Scientists have for years been puzzled by why drugs are sometimes effective in treating parasitic diseases, while other times they have little or no effect.
In research published in the Journal of Experimental Medicine, a team of scientists led by Boris Striepen at UGA provides both physiological and genetic explanations for the disparities.
Striepen and his team study Apicomplexa, a large group of parasitic microorganisms that includes the causative agents for malaria, cryptosporidiosis and toxoplasmosis, three important infectious diseases worldwide.
Most of these parasites have an apicoplast, a remnant chloroplast. Chloroplasts are the green cellular structures that plants and algae use to harvest the energy of sunlight.
Researchers in Striepen’s lab have been studying the apicoplast’s functions while trying to determine which are essential to parasite survival.

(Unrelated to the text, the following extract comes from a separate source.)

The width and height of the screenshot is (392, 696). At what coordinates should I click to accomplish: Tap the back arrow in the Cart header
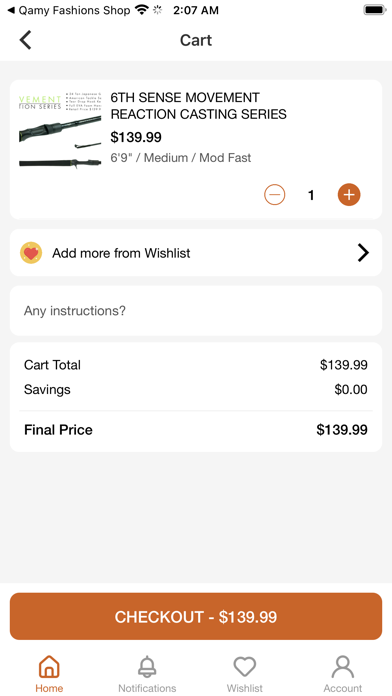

The study confirms that the ability of the apicoplast to produce certain lipids called isoprenoids is likely its most important function and a drug target in a broader group of pathogens than initially thought. It also points to potential mechanisms of future drug resistance in malaria, a mosquito-borne infectious disease that infects millions of people a year worldwide.
Striepen’s team demonstrated that the critical difference in the effectiveness of some drugs acting on the apicoplast lies in their uptake (or not) by the parasite. The antibiotic fosmidomycin is effective against malaria, but not against most other apicomplexan parasites, including Toxoplasma.
The scientists determined that the parasite plasma membrane is a critical barrier to drug uptake in some parasites.